We can use the figure above to find a region of interest, in index space. Then we can combine xarray and OPeNDAP's Hyrax to access only the data we want.

  • NorthAtlantic

plt.figure(figsize=(25, 8))
ax = plt.axes(projection=ccrs.PlateCarree())
ax.set_global()
ax.coastlines()
plt.contourf(Lon[500:2000,2000:4500], Lat[500:2000,2000:4500], np.log(CHLOR_A[500:2000,2000:4500]), 400, cmap='nipy_spectral')
plt.colorbar().set_label(chlor_a.name + ' ['+chlor_a.units+']');
../_images/7628bc3e36ff0a7eff599c0a2ab96ce7d747463a45045984c47cb5f7c6dc0399.png

Fig 2. An approach to visually subset the global Chlorophyll A concentration.
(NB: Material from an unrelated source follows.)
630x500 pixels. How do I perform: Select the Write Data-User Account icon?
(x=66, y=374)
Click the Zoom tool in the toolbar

This approach allows to extract index values to construct the Constraint Expression and add it to the URL.

Adding a Constraint Expression to URL#

Note

In OPeNDAP’s Constraint Expressions, hyper_slices define index range as follows: start:step:stop, and these include the last index (stop).
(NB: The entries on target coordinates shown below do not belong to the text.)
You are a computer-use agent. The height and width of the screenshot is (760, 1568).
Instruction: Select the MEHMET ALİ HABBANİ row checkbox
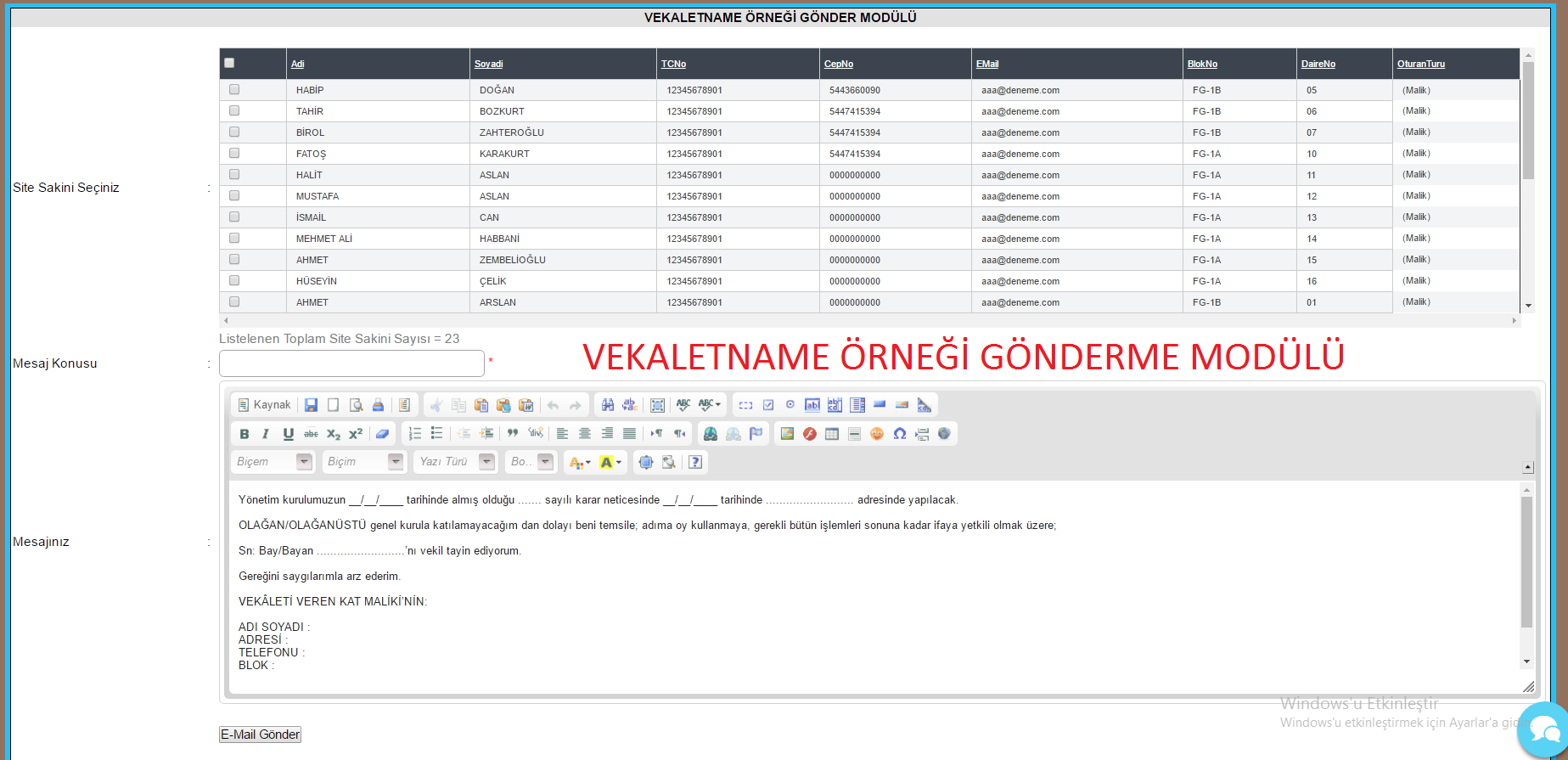234,238
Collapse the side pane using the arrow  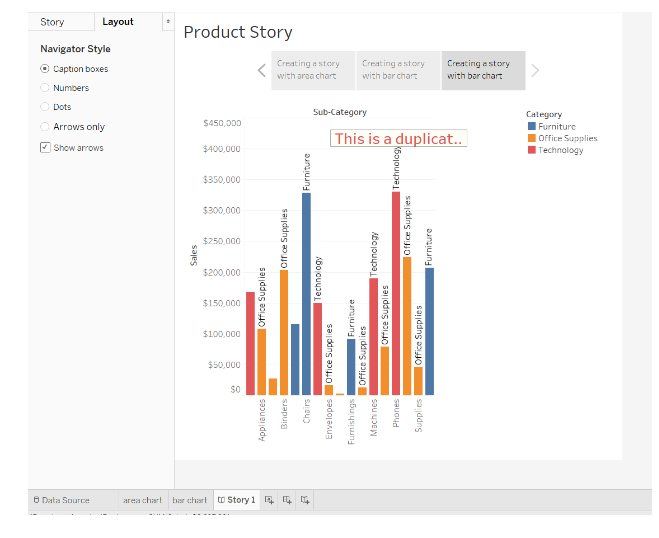(x=167, y=22)
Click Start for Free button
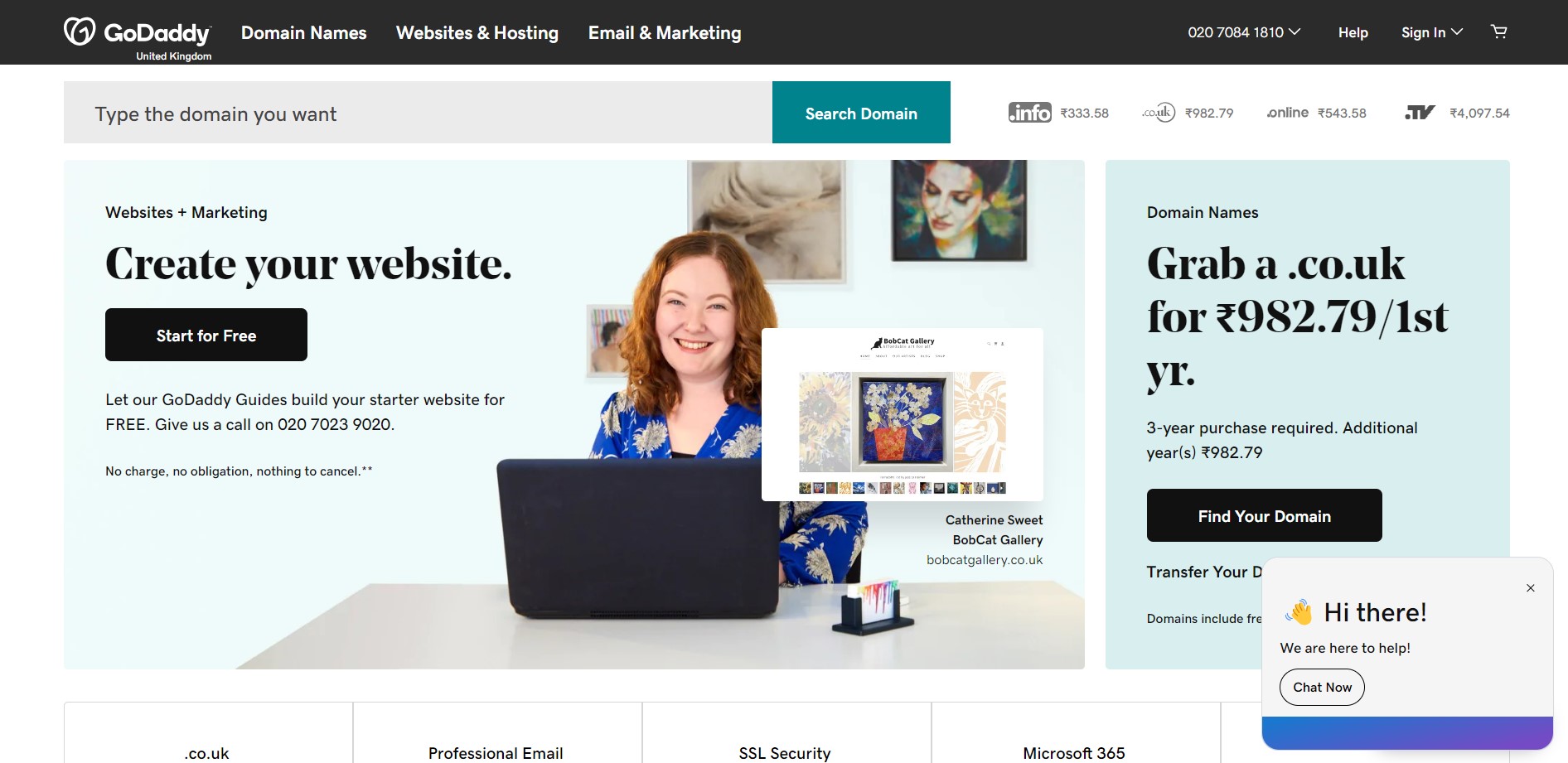Screen dimensions: 1568x763 pyautogui.click(x=206, y=335)
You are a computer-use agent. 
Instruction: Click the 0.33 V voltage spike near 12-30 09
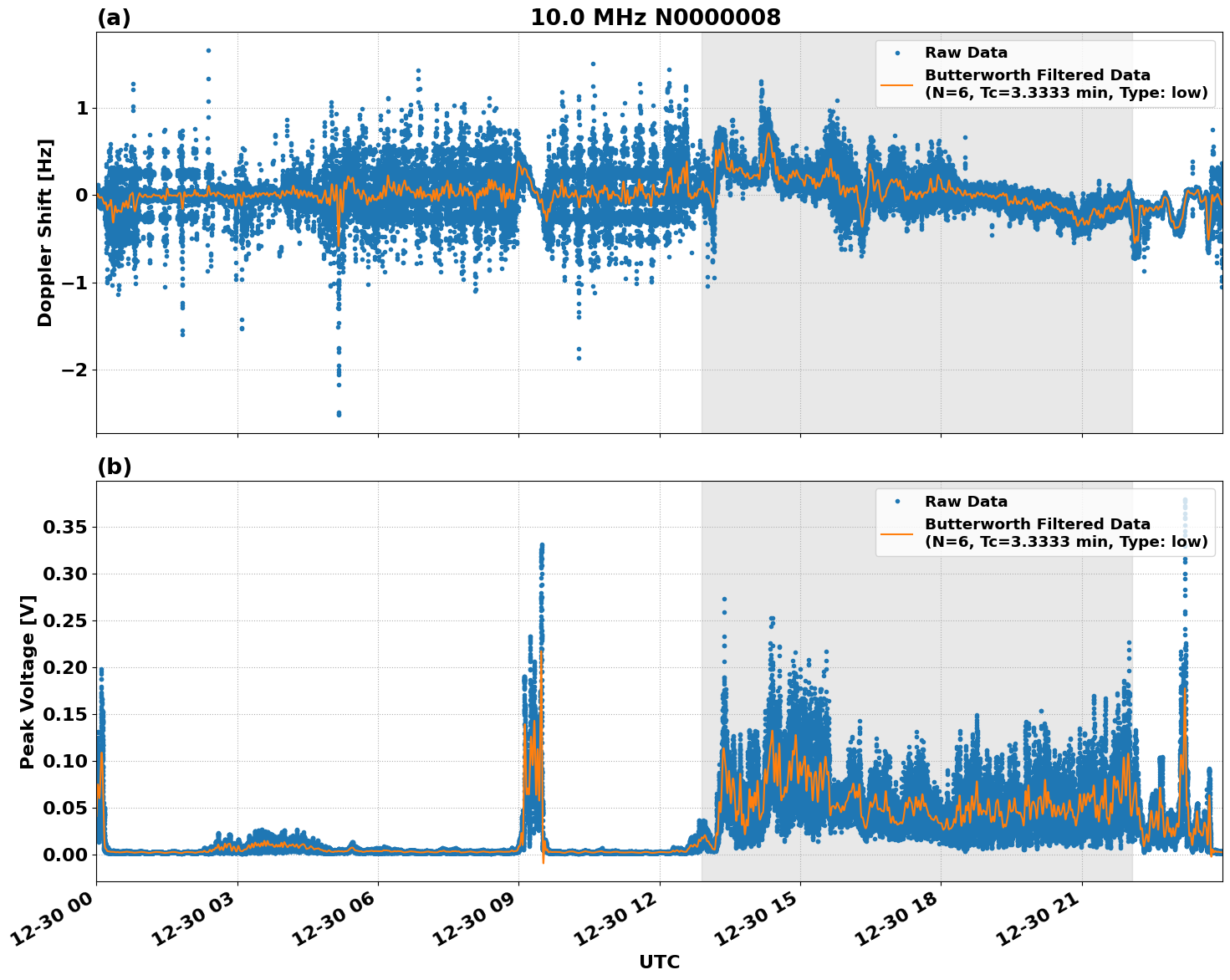tap(542, 545)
You can pass the index range to the URL, in the form of a Constraint Expression (CE). The syntax for CEs in DAP4 is:

url + "?dap4.ce=/lat[500:1:2000];/lon[2000:1:4500];/chlor_a[500:1:2000][2000:1:4500]"
url = "dap4://oceandata.sci.gsfc.nasa.gov/opendap/PACE_OCI/L3SMI/2024/0310/PACE_OCI.20240310.L3m.DAY.CHL.V2_0.chlor_a.4km.NRT.nc?dap4.ce=/lat[500:1:2000];/lon[2000:1:4500];/chlor_a[500:1:2000][2000:1:4500]"
ds = open_url(url, session=my_session)
ds.tree()
.PACE_OCI.20240310.L3m.DAY.CHL.V2_0.chlor_a.4km.NRT.nc
├──lat
├──lon
└──chlor_a
Lon, Lat = np.meshgrid(decode(ds['lon'][:]), decode(ds['lat'][:]))
%%time
chlor_a = ds['chlor_a'][:]
CPU times: user 749 ms, sys: 614 ms, total: 1.36 s
Wall time: 3.08 s

Downloading into memory is now 60 times faster !

CHLOR_A = decode(chlor_a)
CHLOR_A.shape
(1501, 2501)
plt.figure(figsize=(25, 8))
ax = plt.axes(projection=ccrs.PlateCarree())
ax.coastlines()
plt.contourf(Lon, Lat, np.log(CHLOR_A), 400, cmap='nipy_spectral')
plt.colorbar().set_label(chlor_a.name + ' ['+chlor_a.units+']')
plt.show()
../_images/2467d4aaa2b361921634ec9c77e37e0228e876b1412a6244cd3dd408e7b0b0d9.png

Fig 3. Subset the global Chlorophyll A concentration. Only this data was requested and downloaded. The OPeNDAP server, in this case Hyrax, perform all subseting in a data-proximate way.